Kit Collins, Central’s round-faced and voluble principal, says the school has substituted content for pablum. Collins particularly remembers one day before the Modern Red Schoolhouse began when he decided to sit down with the basal reader that students were using in language arts. “There were stories about dandelions,’' he says, “a lot of cute little animals talking to each other. But there was nothing in there to remember.’'

“Now,’' he says proudly, “there’s something to remember.’' Mary Ann Melbert, a 1st-grade teacher and the president of the Beech Grove Classroom Teachers Association, puts it this way: “The children are just starved for something besides skills.’'

Lisa LaFavers’s 2nd-grade classroom is abuzz with activity. The walls are plastered with children’s art and examples of their handiwork hang from the ceiling. A row of log cabins built of pretzel sticks, cardboard, and pint-sized milk cartons parades down one table.

This week, the children are finishing up a Hudson unit on American Indians. Their current assignment is to use traditional Indian hieroglyphics to write a story in pictures. LaFavers encourages them to create a legend or folktale that might have been told by a member of the Sioux or Apache nation. Some of the youngsters work in groups; others alone. One small boy sits under a table in the math center, surrounded by chairs.

LaFavers, who has been teaching for only two years, says the Hudson units are “easier for me, because I don’t think I’m real set in a traditional form. It’s not stifling.’'

“At least my kids are more actively involved,’' she adds. “And they’re much more inquisitive and excited. I think you see a lot more student-generated work.’'

But the quality of the teacher-written units varies widely, schoolpeople admit. So does the extent to which teachers are adopting new teaching strategies or integrating the units with basic-skills instruction. Many teachers, for instance, still teach basic skills in the morning and core knowledge in the afternoon.

Sally B. Kilgore, who joined Hudson as the project’s co-director last September and is responsible for much of its day-to-day operation, says, “We did not know how many more opportunities teachers needed to learn different pedagogies.’'

Officials at the Core Knowledge Foundation, which typically works with individual schools, also worry that Hudson may be driving the reforms too heavily from above, and that all teachers may not have bought into the curriculum and standards.

Hanging over everyone’s head is the state’s standardized-testing system. Several teachers allege that the constant pressure for students to perform well on these tests has driven them to retain existing textbooks and worksheets and to keep a separate time for basic-skills instruction. In contrast, Hudson maintains that teaching skills cannot be divorced from subject-matter knowledge--and that content and process are inextricably linked.

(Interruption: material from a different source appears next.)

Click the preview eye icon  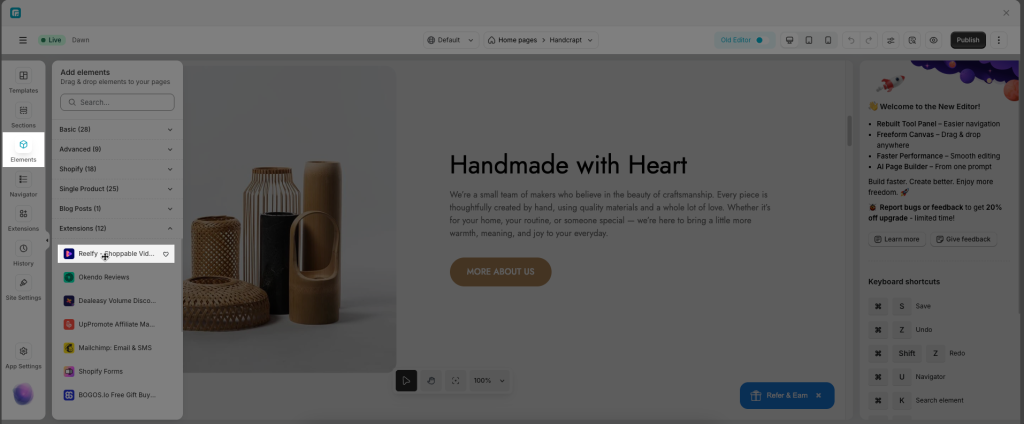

Hudson is now working on an assessment system of its own. When completed, it will include two kinds of measurements.

“Capstone units’’ will be built directly into the curriculum. They will look much like regular Hudson units. But, as part of the units, children might be required to conduct investigations, prepare reports, give speeches, or complete other activities that exhibit their mastery of a number of Hudson standards.

The products from these units will become part of a child’s ongoing portfolio of accomplishments, which will be stored on a computer. Teachers will determine when students are ready to complete a capstone unit based on their mastery of certain prerequisite skills.

Once students complete a number of capstone units, they are ready to sit for the “watershed assessments.’' These subject-specific exams will include both traditional multiple-choice items and open-ended essay questions. They will be offered at least three times a year to students who have mastered the standards in one of the three instructional divisions into which Hudson Schools will be grouped--primary, intermediate, and upper. Students will have to pass the exams to move from one division to the next and to earn a diploma.

Theoretically, Kilgore says, “Students should not be failing these watershed exams, because they should be taking them when they are ready to take them.’'

Both the capstone units and the watershed assessments are being prepared with the assistance of an outside assessment firm, Advanced Systems Inc. And they will be used in common across all Hudson Schools.

The design team’s hope is that the assessments will provide students with a marketable credential, equivalent to an International Baccalaureate diploma. In theory, states and school districts would recognize the standards as so high and distinctive that they would allow Hudson Schools to waive existing testing requirements.

But the risks for Hudson are substantial, starting with whether it can develop high-quality assessments with limited funds. There’s also the question of why the project would go through the expense and difficulty of developing its own exams, when so many others are doing so. The New Standards Project, for example, is spending upward of $30 million to develop a new series of high-quality assessments.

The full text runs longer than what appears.